Today we’re talking to Paul Stewart, account director at Affiliate Window, whose work with telecoms giant BT led to a Best Managed Affiliate Programme coup in 2015.

What set Affiliate Window’s entry apart from the stiff competition last year? 

Paul Stewart: For me it’s that the BT programme does things a bit differently. We pay on generated orders (not the industry standard), so publishers get paid quicker and aren’t penalised for events out of their control. 

We also send customised reports to our top 20 affiliates, we simplify our commission structure and we do the big data projects that prove the value of customers beyond the initial purchase. 

Affiliate marketing is never flawless; was there anything you’d have done to improve the campaign looking back on it now? 

PS: There are some publishers we didn’t manage to get anything off the ground with for various reasons, but we’ll be rectifying that this year! 

From the perspective of a winner, what key elements set the foundations for a solid and effective affiliate programme? 

PS: Firstly, try new things. Some won’t work, some will – you move those onto the roadmap and continue. If you have the reporting structure in place to get accurate feedback then you should be using that to gather as much information as possible. You then use this data to guide your future decisions. The time of working off just a gut feeling is gone. You can still take a risk, but do it from a data-backed stance. Furthermore, if you’re going to fail, fail fast! It’s hard to argue with numbers. 

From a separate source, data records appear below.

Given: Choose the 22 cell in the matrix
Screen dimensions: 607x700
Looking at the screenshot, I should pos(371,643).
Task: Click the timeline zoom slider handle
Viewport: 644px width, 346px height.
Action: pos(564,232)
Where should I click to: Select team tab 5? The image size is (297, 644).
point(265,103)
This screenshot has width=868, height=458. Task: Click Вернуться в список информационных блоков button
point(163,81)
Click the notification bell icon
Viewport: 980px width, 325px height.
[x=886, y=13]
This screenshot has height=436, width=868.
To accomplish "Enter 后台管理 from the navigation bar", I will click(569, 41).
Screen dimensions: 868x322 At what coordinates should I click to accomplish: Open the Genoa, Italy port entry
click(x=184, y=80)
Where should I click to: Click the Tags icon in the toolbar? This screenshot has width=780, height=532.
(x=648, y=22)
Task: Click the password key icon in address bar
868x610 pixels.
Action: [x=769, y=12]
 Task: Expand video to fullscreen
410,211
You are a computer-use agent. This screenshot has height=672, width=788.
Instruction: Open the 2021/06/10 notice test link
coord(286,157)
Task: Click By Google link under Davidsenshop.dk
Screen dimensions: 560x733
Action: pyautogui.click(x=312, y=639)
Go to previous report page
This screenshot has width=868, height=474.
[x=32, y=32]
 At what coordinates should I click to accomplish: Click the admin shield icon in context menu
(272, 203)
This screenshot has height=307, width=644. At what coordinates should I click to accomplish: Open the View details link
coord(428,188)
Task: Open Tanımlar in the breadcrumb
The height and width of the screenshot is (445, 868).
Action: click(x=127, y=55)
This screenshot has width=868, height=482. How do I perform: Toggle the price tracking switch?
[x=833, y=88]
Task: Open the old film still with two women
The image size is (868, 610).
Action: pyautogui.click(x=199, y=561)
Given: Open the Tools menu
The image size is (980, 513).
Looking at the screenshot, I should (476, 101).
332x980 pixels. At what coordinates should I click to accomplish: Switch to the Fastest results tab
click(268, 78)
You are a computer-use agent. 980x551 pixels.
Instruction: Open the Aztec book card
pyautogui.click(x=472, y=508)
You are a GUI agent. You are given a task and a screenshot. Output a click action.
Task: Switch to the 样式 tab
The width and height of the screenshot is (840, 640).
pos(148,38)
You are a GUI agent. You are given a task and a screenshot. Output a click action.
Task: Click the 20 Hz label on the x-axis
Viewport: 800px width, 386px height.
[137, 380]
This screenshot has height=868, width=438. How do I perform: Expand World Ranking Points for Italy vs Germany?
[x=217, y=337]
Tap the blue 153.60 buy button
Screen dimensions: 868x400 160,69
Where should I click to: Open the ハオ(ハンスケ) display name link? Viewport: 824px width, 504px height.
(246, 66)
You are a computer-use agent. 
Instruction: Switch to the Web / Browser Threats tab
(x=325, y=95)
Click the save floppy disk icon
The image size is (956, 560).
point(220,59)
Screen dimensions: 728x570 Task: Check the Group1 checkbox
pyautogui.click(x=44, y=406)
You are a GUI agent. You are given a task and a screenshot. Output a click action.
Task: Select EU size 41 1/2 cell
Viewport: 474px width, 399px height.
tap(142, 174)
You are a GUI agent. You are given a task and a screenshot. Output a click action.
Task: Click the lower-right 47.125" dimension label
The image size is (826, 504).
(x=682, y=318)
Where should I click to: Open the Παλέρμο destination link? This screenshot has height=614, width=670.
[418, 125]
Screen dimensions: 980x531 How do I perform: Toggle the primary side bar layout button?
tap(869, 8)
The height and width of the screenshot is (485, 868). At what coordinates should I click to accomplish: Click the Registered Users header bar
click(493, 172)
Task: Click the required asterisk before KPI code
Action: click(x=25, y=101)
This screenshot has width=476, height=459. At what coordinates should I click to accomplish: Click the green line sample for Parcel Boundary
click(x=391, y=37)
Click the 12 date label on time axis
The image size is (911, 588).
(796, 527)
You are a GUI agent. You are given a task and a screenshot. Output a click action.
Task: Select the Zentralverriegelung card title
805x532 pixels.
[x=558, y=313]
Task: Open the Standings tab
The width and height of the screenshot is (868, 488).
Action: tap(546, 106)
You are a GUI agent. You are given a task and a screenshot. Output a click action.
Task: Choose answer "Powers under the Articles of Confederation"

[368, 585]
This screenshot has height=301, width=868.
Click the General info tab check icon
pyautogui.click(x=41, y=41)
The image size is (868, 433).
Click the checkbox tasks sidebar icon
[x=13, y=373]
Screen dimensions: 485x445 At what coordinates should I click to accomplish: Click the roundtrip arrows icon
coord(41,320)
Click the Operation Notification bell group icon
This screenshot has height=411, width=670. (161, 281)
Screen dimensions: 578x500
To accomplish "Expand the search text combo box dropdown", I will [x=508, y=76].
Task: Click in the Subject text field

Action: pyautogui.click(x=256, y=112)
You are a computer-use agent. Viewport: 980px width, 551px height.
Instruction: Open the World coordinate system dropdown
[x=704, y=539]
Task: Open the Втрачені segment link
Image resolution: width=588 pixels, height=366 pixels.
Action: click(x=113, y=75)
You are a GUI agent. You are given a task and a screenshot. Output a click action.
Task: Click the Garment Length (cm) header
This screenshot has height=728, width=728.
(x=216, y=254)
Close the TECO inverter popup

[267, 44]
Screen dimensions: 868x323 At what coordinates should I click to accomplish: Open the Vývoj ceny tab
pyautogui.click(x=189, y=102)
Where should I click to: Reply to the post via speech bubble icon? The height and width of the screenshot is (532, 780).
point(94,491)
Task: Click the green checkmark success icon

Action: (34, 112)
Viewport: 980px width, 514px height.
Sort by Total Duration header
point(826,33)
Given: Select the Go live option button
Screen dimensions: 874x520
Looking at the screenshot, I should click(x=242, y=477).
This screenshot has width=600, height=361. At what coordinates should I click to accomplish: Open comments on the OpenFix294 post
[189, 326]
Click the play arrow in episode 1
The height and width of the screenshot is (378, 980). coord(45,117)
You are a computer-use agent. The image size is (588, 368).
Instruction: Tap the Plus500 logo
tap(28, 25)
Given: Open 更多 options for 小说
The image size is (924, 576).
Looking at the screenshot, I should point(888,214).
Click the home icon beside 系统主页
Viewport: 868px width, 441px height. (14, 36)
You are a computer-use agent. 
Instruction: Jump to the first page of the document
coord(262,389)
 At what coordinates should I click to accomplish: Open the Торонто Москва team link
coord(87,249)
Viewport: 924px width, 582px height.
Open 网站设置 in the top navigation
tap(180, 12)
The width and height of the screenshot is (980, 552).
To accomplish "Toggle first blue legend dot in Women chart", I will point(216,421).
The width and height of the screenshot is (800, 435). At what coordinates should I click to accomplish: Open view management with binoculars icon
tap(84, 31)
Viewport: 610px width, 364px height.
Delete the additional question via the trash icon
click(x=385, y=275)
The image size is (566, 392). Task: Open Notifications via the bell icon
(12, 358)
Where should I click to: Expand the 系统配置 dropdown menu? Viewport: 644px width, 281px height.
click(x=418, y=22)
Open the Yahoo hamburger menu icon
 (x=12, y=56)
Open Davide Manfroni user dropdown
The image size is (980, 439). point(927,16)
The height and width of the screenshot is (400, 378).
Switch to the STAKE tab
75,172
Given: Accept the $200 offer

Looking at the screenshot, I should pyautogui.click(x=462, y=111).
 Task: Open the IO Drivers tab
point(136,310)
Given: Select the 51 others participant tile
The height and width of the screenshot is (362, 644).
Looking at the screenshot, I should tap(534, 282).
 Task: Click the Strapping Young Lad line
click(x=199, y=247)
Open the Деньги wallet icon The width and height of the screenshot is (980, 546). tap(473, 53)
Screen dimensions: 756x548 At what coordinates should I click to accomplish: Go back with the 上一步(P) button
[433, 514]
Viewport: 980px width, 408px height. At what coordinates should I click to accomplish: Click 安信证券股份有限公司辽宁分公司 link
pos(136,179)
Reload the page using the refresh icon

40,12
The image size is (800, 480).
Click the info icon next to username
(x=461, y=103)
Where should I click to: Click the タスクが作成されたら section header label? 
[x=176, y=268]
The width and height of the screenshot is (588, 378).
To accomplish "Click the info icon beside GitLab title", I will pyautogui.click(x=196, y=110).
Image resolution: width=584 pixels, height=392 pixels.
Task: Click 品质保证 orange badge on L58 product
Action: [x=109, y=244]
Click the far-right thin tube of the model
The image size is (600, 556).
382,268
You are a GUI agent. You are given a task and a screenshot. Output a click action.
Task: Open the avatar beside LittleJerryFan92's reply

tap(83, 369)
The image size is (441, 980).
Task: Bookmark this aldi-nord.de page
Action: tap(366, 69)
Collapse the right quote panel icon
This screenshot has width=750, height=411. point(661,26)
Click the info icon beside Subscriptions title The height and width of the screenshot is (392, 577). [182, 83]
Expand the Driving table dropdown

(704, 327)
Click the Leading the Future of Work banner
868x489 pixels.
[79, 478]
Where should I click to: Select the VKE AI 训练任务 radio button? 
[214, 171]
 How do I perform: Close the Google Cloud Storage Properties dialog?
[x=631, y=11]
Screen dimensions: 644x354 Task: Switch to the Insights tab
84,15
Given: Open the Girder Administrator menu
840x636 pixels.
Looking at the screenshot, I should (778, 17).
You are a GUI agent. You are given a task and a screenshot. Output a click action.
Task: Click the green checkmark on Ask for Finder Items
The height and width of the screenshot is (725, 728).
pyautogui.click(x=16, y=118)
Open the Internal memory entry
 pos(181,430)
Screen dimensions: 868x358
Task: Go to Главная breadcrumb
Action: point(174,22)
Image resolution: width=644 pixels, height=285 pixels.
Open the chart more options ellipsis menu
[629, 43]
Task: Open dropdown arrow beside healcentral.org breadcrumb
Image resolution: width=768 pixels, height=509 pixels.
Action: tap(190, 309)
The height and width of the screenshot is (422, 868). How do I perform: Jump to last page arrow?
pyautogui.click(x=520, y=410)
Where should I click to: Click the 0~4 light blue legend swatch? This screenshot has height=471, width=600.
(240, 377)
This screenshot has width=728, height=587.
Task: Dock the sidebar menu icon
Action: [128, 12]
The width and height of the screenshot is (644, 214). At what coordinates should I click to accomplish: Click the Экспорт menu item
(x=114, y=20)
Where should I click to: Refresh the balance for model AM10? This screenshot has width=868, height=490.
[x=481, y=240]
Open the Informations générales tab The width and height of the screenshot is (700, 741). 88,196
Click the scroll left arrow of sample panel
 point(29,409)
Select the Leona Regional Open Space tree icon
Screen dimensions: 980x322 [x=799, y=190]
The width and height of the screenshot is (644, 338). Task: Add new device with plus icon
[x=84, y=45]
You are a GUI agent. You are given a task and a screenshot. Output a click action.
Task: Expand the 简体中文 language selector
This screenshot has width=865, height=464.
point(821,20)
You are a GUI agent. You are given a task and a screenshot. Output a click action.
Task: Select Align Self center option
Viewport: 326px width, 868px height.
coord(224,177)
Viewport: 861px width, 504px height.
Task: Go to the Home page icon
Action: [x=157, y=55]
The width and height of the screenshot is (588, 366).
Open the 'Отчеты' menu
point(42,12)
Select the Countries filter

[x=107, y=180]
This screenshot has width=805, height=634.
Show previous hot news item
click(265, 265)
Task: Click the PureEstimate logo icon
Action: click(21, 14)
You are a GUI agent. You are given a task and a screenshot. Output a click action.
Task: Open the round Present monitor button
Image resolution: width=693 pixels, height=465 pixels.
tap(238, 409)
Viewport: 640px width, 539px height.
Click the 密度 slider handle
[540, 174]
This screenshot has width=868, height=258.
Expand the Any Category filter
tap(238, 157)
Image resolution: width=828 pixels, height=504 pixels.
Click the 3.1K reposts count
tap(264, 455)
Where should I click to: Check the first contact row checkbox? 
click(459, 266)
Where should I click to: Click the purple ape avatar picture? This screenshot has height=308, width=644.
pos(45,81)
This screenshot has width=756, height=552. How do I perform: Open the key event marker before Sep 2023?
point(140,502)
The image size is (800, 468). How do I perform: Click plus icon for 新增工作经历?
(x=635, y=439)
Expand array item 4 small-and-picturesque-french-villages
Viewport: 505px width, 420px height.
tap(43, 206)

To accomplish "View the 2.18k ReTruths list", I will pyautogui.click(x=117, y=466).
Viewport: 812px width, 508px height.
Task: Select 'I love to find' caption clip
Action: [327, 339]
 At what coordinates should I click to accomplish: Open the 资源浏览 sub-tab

Secondly, and on a point that is often overlooked – build relationships. Speak regularly and frequently to as many publishers as possible. The affiliate industry, more than any other channel, gets stuff done because of relationships. 

Thirdly, something that BT have always been great at, is to give autonomy to the team.  This allows us to work out acceptable risk levels and have the freedom to source, organise and execute activity without the need for sign off. It sounds scary but we know that the best affiliate programmes see their network account teams as an extension of their own.

The PMAs award success and innovation in performance marketing. Do you think setting these benchmarks also drives it to a degree? 

PS: Definitely! I’m betting winning a PMA is on the objective list for most affiliate programmes. 
 
You’ve set a precedent now, so how are entrants for the same category in 2016 supposed to better Affiliate Window and BT’s? 

PS: I’d say think creatively, have a plan and execute it better than the competition. When writing the entry, try to tell a story, have some clear objectives and achieve great results alongside them.